SCIENCE LAB EPIPHANY

The New Year, synonymous with January, always filled me with dread, depression and despair.  It was the weather, it was the grim north, it was post-Christmas comedown, it was my constitution.

But life (for me) was pretty grim in January 1985:

Triple A level biology Monday mornings (yes- triple!  And they were fifty minute lessons; people get lesser sentences for rape); dissecting a rat pickled in formaldehyde ( stored in the science teacher’s 1940’s bread bin with the other pickled rats during the week); in a freezing ancient science lab, thick snow falling – meaning we’d probably have to walk home from Staincross – a good extra six miles.  That was if the school bus came.

And, lastly, my mum was dying of lung cancer.

 I had totally fallen out with God for several months by now.

 On this particular Monday, we were removing the lungs of the rat.  Rats have several lobes to their lungs it seems.  I kept thinking of my mum’s lungs and her slowly drowning in the thick gicky stuff that was filling up the diseased alveoli and my heart was splitting.  There. In that science lab.

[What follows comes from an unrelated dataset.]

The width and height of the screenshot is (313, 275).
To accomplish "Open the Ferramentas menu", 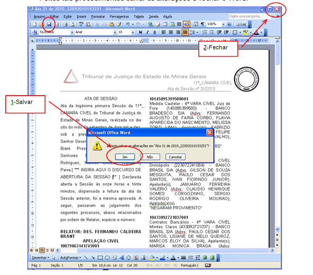I will tap(119, 16).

I looked up at the full white relentless cruel sky, as impenetrable as I felt God was right then. The snowflakes falling so slowly, so big you could actually see them. The windows of that freezing science lab so huge, over ten feet high and five feet wide, they framed this slow catastrophe as it unrolled before me.  I was mesmerised.  That’s when I noticed each flake was incredibly intricate, perfect, beautiful.  And different.  Different until they connected with each other and somehow all their differences fitted together and they became something entirely different to what each other was before.  They were not a sum of two units; they were a new entity, a force that changed landscapes, carved valleys, broke down soil, froze life.

This here was magic.

It was power.

It was death unfolding.

It was life unfolding.

It was creation.

 Right in front of me.  The act of creation.

It was me.

My life.

This God, far from being impenetrable, was here in this lab with me, and outside me, falling from heaven all the time, working all the time.

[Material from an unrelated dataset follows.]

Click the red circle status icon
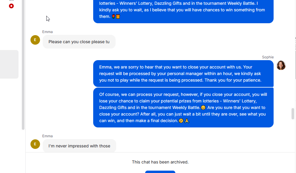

All those years ago and yet I still remember every January that science lab, the dead rat, the snowflakes, the lungs…and when the day I committed my life to following Jesus.  I reckoned, if he can make snow, if he can speak to me here, at such a time, in such a way, he can make me, he can change me.

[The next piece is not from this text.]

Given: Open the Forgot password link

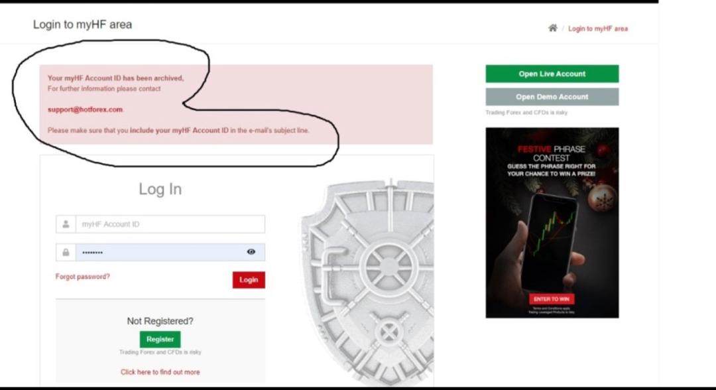Looking at the screenshot, I should [83, 277].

So yeah – that was my epiphany.

There was no preacher in the lab, no paraphernalia apart from rusty Bunsen burners, chipped beakers, pipettes, scalpels and dead rats. I could have been high off the formaldehyde, true, or maybe to piss off my atheist wire-haired spinster Biology teacher who had yelled at me for day-dreaming yet again (a thousand lives have been saved by me becoming a writer and not a surgeon) – but I doubt it.

 After nearly four decades, I think it’s safe to say it was real.

This new year I’m shedding a lot of irrelevant ties and baggage. Need my hands free to catch more gifts from heaven.